On September 22, the U.S. Department of Labor (DOL) proposed a new regulation to define when employees are covered by the Fair Labor Standards Act (FLSA). With the rise of the gig economy and increasing numbers of contract workers, the distinction between a regular employee and an independent contractor is not always clear. The proposed rule aims to fix that issue.
The proposed ruling would make it easier to define who a contractor worker is without interfering with state-specific contract laws.
So what does the current proposal change?
A revised Economic Reality Test
The primary updates suggested in the DOL proposal reshuffle the Economic Reality Test. If a worker is considered an employee under this set of criteria, then under the FSLA they are entitled to protections such as the federal minimum wage and overtime.
In the past, the Economic Reality Test has looked equally at the following factors when determining who is an employee and who is a contractor:
- Whether the worker’s skills are specialized
- The duration of the relationship between the employer and worker. Is it permanent or temporary?
- How much control does the employer have over the worker
- How much the worker is affected by the profit or loss of the initiative
- Whether the work is part of an integral to the company or project.
In short, a worker who is defined as an employee, as opposed to an independent contractor, is completely reliant on their hiring company.
The proposed changes would give far greater weight the following factors:
- How much control does the employer have over the worker?
- How much the worker is affected by the profit or loss of the initiative.
This means that now it matters more whether the worker has control over their schedule and being able to choose assignments. The new Economic Reality Test will put more emphasis on whether the employer supervises the worker or not, and whether the worker will also be able to work with other companies or even competitors. The less control of a worker the hiring party has, the more likely the worker is a contractor and not an employee.

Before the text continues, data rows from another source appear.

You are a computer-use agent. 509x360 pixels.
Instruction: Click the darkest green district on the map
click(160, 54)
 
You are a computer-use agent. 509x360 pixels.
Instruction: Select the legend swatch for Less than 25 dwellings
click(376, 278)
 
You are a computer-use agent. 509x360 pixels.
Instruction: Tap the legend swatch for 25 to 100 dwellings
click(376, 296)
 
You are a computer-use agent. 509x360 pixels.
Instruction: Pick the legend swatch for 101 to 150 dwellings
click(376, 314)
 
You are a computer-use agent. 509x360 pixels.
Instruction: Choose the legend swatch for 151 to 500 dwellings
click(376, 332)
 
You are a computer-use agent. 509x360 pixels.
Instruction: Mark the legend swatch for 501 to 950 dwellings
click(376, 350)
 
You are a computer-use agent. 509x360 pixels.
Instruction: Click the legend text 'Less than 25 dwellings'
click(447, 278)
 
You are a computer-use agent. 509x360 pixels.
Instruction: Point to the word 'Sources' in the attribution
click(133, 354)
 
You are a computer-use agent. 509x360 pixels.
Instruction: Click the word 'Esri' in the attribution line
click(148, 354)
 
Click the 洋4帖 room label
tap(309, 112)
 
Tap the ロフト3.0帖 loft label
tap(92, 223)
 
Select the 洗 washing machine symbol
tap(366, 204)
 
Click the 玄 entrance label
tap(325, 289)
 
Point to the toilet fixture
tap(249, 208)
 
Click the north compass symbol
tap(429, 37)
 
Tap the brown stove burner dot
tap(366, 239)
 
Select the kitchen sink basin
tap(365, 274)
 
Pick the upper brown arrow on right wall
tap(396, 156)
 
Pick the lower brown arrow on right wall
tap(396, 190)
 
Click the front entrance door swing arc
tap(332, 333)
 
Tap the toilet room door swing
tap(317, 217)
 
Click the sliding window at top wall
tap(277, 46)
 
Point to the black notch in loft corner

The second criteria suggest that a worker is a contractor if they would face profit or loss from their personal initiative or in managing investments — such as equipment or personnel — related to the work. For a clearer example of this, consider how independent contractors typically must supply their own tools and possibly staff to complete a project. Meanwhile, an employee would simply use the resources made available by their company.
One other major change is that the DOL has changed the term “integral” to “integrated” unit when it comes to defining how vital and embedded the worker is in the project. While this factor doesn’t hold as much importance as the previously mentioned criteria, this change better defines how dependent a worker might be on their employer and vice versa. The more important and embedded a worker is in the workplace, the more likely it is that they are an employee and not a contractor.
What this means for your business
The DOL has given the public 30 days to file a comment. This proposal, if finalized, will not affect state laws like California’s AB-5. However, it will make it easier for employers to determine whether or not a specific worker is an employee or an independent contractor.
Ideally, the proposal will help businesses better navigate their hiring and employment classifications while making it clear to both employers and workers who is defined as an employee and who is an independent contractor. Clearcut criteria can also help employers avoid potential lawsuits for misclassifying their employees as independent contractors.